彼女が目覚めた日。それがリベリオが発見した朝であったのは、偶然であると言わざるを得なかった。本来はもっと早く目覚めるはずであったものが、長い睡眠状態の間に設定が乱れ、予定よりも大幅に遅れてしまっただけのことであった。
覚醒直後の彼女は、自らの使命を覚えていなかった。そのようにプログラムされていた。彼女が使命を思い出したのは――本当の意味で覚醒してしまったのは、初めて教会の外に出たあの日だと言う。他ならぬ太陽の光が覚醒のキーになっていた。
「ですから、リベリオさま。わたくしは教皇聖下に謁見するわけにはまいりません。次に何が引き金となり、殺戮兵器としての第二の覚醒をしてしまうのかわからないのですから」
嗚呼。リベリオは悟る。
彼女はこの世界の秘密など。あの花園に隠されたものなど、とうに知っていたのだ。
はたして、リベリオはどうするべきであっただろう。
司祭にこのことを報告すべきであろうか。
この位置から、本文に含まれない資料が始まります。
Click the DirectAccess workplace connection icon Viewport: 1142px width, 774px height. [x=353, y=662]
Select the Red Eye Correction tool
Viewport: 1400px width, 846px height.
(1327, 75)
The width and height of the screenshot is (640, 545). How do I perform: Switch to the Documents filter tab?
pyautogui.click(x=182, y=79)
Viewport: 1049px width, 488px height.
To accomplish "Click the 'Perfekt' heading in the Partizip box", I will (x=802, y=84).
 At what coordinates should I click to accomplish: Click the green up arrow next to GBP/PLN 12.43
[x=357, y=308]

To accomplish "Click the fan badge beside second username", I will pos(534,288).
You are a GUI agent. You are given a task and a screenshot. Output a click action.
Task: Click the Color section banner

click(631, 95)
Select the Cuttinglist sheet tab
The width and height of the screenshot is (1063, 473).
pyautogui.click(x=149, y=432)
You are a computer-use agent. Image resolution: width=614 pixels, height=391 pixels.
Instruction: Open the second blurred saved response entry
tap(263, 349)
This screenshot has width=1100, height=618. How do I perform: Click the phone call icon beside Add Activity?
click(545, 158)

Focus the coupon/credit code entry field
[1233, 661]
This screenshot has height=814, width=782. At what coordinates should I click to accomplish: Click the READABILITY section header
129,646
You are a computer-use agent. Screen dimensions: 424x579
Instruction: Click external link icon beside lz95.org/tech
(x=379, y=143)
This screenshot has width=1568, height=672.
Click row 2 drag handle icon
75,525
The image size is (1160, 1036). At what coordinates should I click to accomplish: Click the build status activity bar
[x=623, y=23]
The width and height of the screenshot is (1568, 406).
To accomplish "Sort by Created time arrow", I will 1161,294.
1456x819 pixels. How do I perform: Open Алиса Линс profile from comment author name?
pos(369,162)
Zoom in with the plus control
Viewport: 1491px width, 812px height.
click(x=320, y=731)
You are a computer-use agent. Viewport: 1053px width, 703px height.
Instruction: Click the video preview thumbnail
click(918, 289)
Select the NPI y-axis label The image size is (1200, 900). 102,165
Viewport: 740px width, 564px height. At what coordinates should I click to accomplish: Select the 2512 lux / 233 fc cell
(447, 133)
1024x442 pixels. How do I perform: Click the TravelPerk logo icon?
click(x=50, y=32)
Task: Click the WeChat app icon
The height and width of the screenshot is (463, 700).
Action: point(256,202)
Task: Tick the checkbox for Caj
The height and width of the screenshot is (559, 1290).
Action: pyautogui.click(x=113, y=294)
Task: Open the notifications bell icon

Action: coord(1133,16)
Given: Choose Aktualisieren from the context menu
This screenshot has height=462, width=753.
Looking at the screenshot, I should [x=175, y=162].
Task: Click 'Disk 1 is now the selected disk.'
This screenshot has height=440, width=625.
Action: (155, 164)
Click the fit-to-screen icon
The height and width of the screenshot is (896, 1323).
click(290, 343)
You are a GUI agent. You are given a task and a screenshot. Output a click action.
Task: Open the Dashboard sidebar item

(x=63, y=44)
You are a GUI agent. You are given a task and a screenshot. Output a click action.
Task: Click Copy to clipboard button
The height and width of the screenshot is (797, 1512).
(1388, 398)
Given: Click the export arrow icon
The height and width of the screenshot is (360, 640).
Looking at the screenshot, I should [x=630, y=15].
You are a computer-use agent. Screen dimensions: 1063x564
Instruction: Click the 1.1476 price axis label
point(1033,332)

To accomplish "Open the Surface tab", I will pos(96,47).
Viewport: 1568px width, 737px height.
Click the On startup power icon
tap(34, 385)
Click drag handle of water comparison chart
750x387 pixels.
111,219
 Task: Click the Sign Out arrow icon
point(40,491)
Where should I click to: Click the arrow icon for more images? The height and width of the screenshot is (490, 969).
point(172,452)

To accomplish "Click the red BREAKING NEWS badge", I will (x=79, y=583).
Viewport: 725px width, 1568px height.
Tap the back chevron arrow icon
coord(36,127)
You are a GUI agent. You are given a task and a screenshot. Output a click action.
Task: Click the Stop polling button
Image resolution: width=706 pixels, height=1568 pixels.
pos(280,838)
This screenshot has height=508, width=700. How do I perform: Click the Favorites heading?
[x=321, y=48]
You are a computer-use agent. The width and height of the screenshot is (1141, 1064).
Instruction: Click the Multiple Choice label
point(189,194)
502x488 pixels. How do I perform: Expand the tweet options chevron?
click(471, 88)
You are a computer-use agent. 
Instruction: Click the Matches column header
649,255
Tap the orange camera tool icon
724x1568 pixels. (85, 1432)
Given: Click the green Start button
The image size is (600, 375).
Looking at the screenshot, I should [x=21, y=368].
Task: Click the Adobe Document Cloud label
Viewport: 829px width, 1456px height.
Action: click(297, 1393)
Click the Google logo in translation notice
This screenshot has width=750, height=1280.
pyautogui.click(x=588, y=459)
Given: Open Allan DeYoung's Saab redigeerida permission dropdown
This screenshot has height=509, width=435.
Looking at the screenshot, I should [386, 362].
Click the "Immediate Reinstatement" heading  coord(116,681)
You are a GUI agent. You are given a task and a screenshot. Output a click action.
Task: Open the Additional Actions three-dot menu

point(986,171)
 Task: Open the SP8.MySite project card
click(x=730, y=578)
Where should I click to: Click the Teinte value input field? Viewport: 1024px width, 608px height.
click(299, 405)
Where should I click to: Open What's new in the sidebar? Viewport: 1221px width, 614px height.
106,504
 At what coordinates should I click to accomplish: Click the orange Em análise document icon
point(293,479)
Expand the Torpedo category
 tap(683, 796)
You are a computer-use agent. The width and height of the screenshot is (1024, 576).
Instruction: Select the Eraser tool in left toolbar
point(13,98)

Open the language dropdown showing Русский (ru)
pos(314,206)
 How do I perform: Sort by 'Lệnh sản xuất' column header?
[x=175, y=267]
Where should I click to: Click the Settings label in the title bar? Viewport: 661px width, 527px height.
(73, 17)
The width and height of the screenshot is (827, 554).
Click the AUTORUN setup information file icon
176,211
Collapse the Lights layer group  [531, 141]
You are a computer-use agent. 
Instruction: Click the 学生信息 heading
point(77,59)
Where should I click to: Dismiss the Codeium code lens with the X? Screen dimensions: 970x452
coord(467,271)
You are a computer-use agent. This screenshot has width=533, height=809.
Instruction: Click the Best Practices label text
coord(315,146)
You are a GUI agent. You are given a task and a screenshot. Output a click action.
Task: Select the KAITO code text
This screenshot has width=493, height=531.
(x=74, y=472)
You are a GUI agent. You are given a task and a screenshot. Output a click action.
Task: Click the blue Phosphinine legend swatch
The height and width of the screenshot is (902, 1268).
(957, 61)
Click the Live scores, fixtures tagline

ただちにマリアを拘束して、何らかの方法で処分してしまうべきであろうか。
そのどちらも、彼にはできなかった。
選択を迫られた時、彼は同時に気が付いてしまったのだ。
自分が既に引き返せないほど、彼女を愛してしまっていることに。
そしてそれはきっと、マリアにとっても同じであった。